バーンの歌詞は非常に難解で、ネイティブでさえ理解するのは困難であるそうなので、それについて
あまり取り上げるつもりはなかったのですが、本曲においてのみ少しばかり。
一番では極狭住宅に住んでいる所から、別世界で大きな車、美人の妻を持つ自分に驚く話。続く二番にて、
それらがどこかへ行ってしまった事に困惑する話。各合間にて”Letting the days go by…”のコーラスが
繰り返されますが、このパートは”水に流される様にただ日々は過ぎていく…一生に一度だけ地下を水が
流れる”の様な意。”Once in a lifetime , water flowing underground”をどう捉えるかは人それぞれ
の様で、人生に一度は来るチャンスをモノにするんだ!といったポジティブな解釈をする人もいれば、
”after the money’s gone(一文無しになって・・・)”という一文がある事から、ビジネス・投資などに
トライしてみたものの、失敗して破産してしまった男の話とみる人もいます。ネイティブもわからないの
ですから、私がわかるはずもないのですが、何しろバーンが書く歌詞ですので、具体的ではないシュールかつ
観念的な意味の様な気がします。後半で繰り返される”Same as it ever was(今までと同じ=
何も変わらない)が鍵を握っていて、SF的並行世界に迷い込んだか、あるいは精神を病み妄想の中で
混乱する男を題材にしながら、どっちが現実なのか?『胡蝶の夢』的な説話を意味したかったのでは
ないでしょうか。つまるところ、成功も不成功も大して意味はない、人生などただ生まれてただ死んで
いくだけの事、幸も不幸も人間が作り出しているただの幻想、の様な意だと勝手に解釈しています。
ジェリー・ハリスンがシンセで水泡(bubble)の音を表現した、と語っていることから、本曲では
水がキーワードになっているのは確かだと思います。

https://youtu.be/Rvjw5xJF8WQ
次曲以降はおとなしめの楽曲となっていきます。B-②「Houses in Motion」では中近東風のフレーズが
聴かれます。アフリカのみならず非西洋、所謂”サードワールド”へ、イーノやヘッズの面々が視点を
向けていた表れでしょう。B-③「Seen and Not Seen」は浮遊感漂う形容しがたい不思議な楽曲。
B-④「Listening Wind」。本作の中では比較的”ちゃんとした”歌(=メロディ)を持った曲。
異国(やはりアフリカ・中近東・アジア等の非西洋)を彷徨っている様な情景が浮かびます。
B-⑤「The Overload』。本作のエンディングナンバーである本曲は、前々回触れたポストパンクの
バンド ジョイ・ディヴィジョンにインスパイアされた楽曲であるとの事。

本作では実はロバート・パーマーが参加しています(#73ご参照)。本作の製作に参加した事が
自身の音楽にもかなり影響を与えたらしく、同時期にリリースされた「Clues」にてそれは顕著です。
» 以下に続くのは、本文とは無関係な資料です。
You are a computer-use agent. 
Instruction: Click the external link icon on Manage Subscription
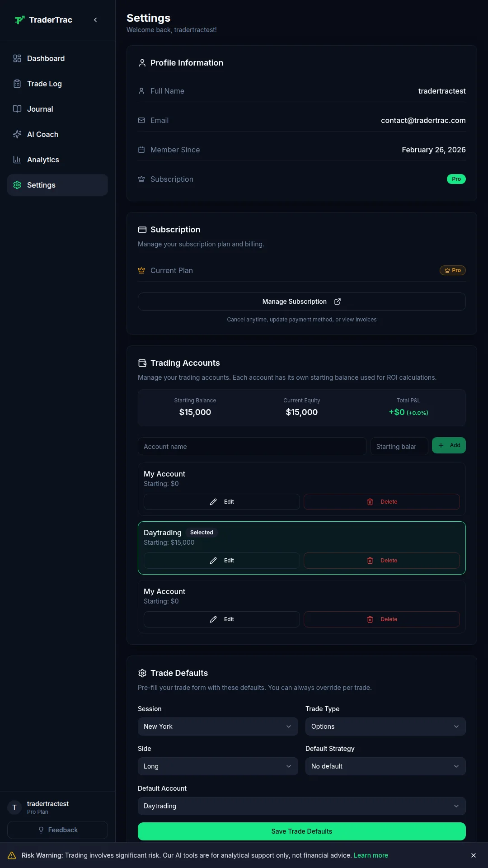coord(338,302)
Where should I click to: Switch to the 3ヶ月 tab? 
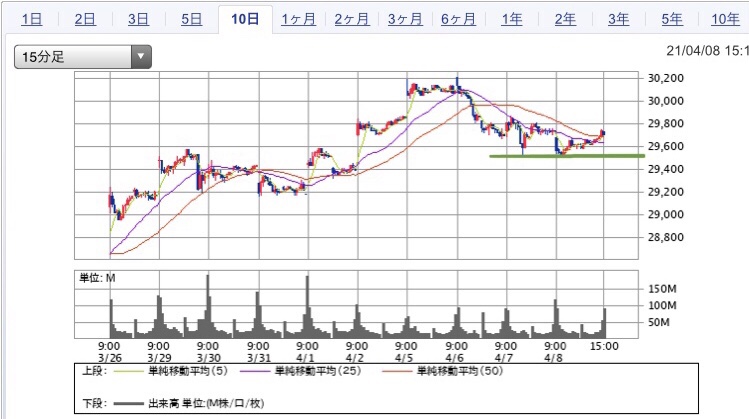click(405, 19)
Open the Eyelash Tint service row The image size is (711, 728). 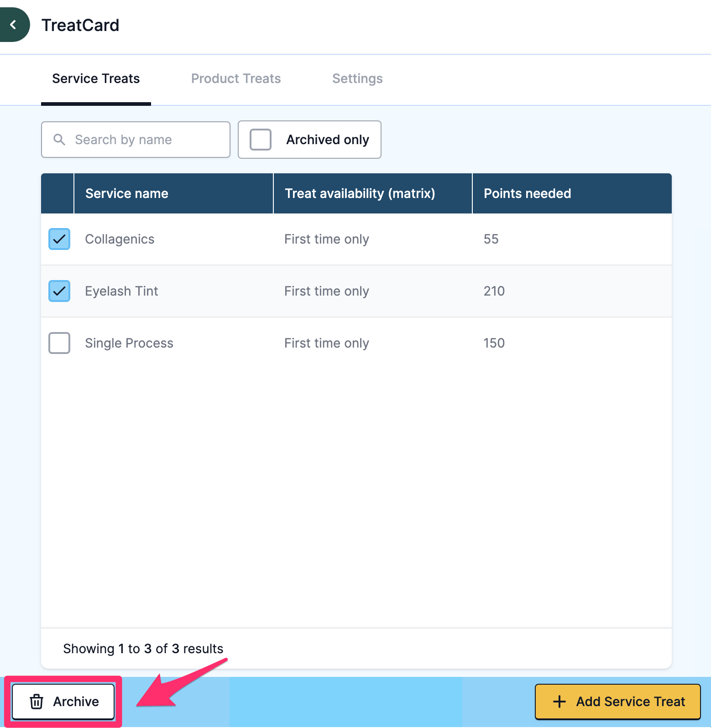click(x=356, y=291)
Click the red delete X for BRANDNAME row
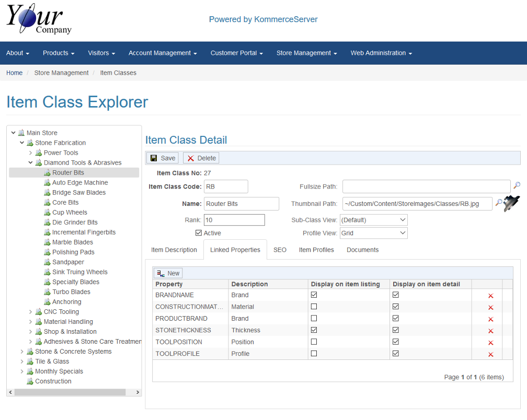Image resolution: width=527 pixels, height=420 pixels. coord(490,296)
パーマーの様に直接「リメイン・イン・ライト」に関与した訳ではないのですが、本作とそのコンセプトを
同じくする音楽を創りだしたミュージシャンがいました。間接的に知り得たか、あるいは
共時性的現象とでも言うのか、世界には似たような事を考える人間が、全然離れた場所でも同じ時期に現れるというやつです。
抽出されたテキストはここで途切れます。